The last in the waterfall system is Gia Long that is roughly three kilometers downstream Dray Nur and Dray Sap, 30 meters high and 100 meters wide. Each of the three waterfalls has their own attractions, and all of them are worth spending some time with.
We visited the Dak Lak Museum on Y Ngong Street in the town's center. Also known as the Museum of Vietnam's Ethnic Minorities, it is the largest in the Central Highlands region.
The museum displays some 1,000 relics and images related to ethnic communities in the region, especially the E De people who were the first to inhabit Buon Ma Thuot and now have the town's second largest population after Kinh majority.

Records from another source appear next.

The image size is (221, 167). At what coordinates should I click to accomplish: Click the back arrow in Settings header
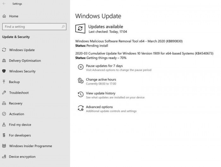click(x=4, y=4)
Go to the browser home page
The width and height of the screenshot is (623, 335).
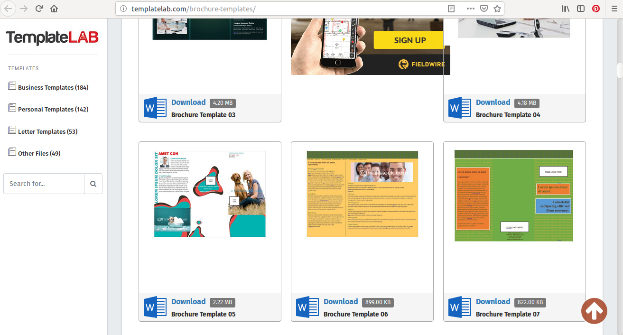pos(54,9)
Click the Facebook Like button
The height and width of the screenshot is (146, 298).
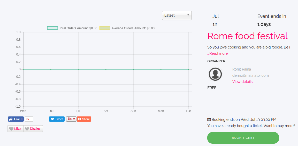click(x=16, y=119)
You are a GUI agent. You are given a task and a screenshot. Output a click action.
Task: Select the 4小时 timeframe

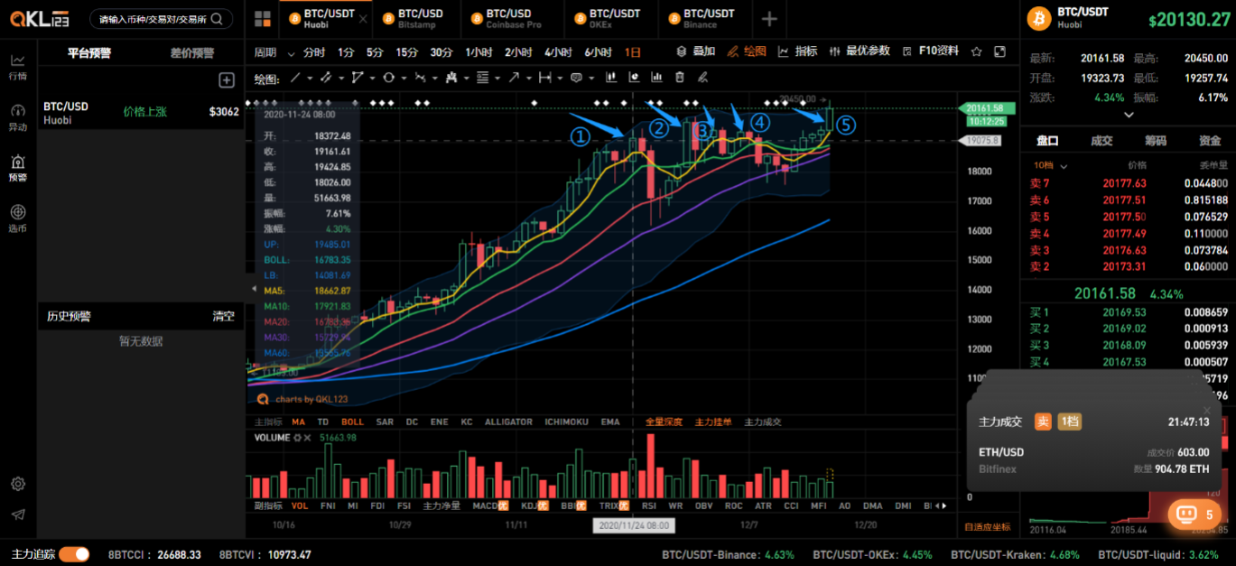[558, 52]
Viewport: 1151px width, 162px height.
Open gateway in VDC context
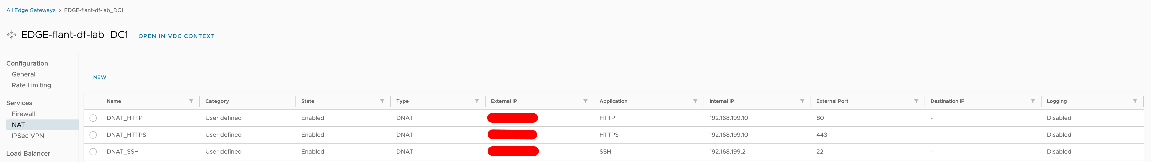tap(176, 36)
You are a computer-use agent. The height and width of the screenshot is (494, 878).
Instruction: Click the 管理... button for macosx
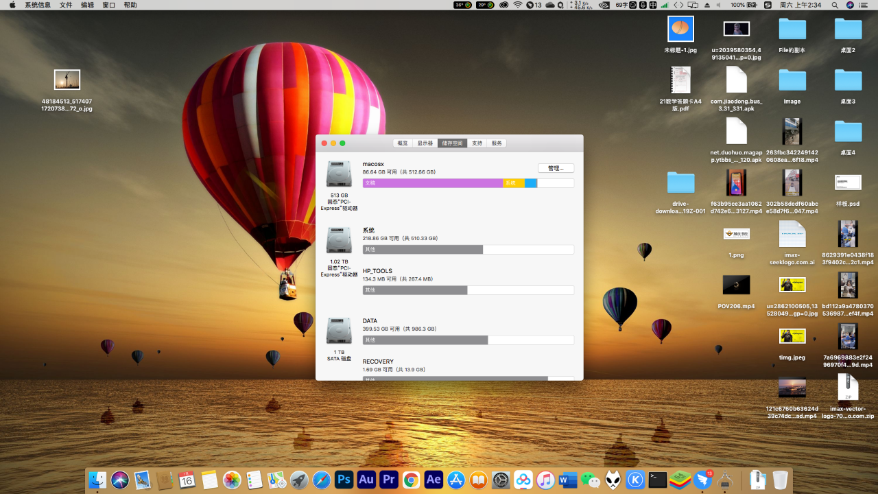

It was built in 1940 at the site of the former private residence of Vietnam's last emperor Bao Dai (1913-1977). With the architecture of the long traditional house of the E De people, the museum consists of three areas that showcase local history, biodiversity and ethnic culture. Guides are available in Vietnamese, French, English and even the E De language.
We watched video clips about Dak Lak people's patriotism and valor during the Vietnam War, learned about ethnic culture and saw specimens of local wildlife species.
But, what left the strongest impression on us was our encounter with an E De old man who performed some traditional song with his khèn (pan flute), emotionally and skillfully.
In response to the praise for his song from a young listener, the elder said proudly, stroking his pipe, "It's indeed very unique."
Since Buon Ma Thuot is always associated with coffee, we did not miss out on the Eakmat Coffee Research Institute, where we were introduced to all the processes of making coffee, from growing the plant to harvesting and processing.
It was far more interesting than we would have first thought, and we began discussing what we'd learnt and rained questions on our guide Hung.
We were then taken to visit a few orchards growing several fruits including avocado and durian. Not quite Tien Giang, maybe, but we certainly wished we had more time to hang around in such places, doing nothing but relish the fruits and sleep in hammocks.
Finally, we made our way to the Trung Nguyen Coffee Village, said to be the latest must-visit destination in Buon Ma Thuot.
The village is actually a complex that consists of six areas, including three houses 180-200 years old that were bought from the ancient town of Hoi An in the central province of Quang Nam.
There is also a food court showcasing dishes from every corner of the country; houses that are built like coffee leaves; green lawns and colorful flower beds.
But, the site's main attraction is the Coffee World Museum, where we could see silver and bronze coffee pots produced in 1700 and ancient mortars from Ethiopia used to grind coffee beans.
Displaying just half of over 10,000 items that it has acquired from the largest coffee museum in Germany, the museum has the potential not only to amaze its visitors, but draw them back for return visits.
We ended our visit to the village by coffee from different countries including Italy, Japan, Turkey, and"¦ Vietnam. It was difficult for us to tell which one was the best, but it was still a treat, even if we might not have been great coffee connoisseurs.
Ako Dhong, known as a "village within the town," is another place worth visiting in Buon Ma Thuot, to admire the craftsmanship and traditions of ethnic minority communities; and listen to their music that is performed with traditional instruments every night.
We rounded off our trip by walking through the Buon Ma Thuot Market, sampling local dishes and buying a few souvenirs.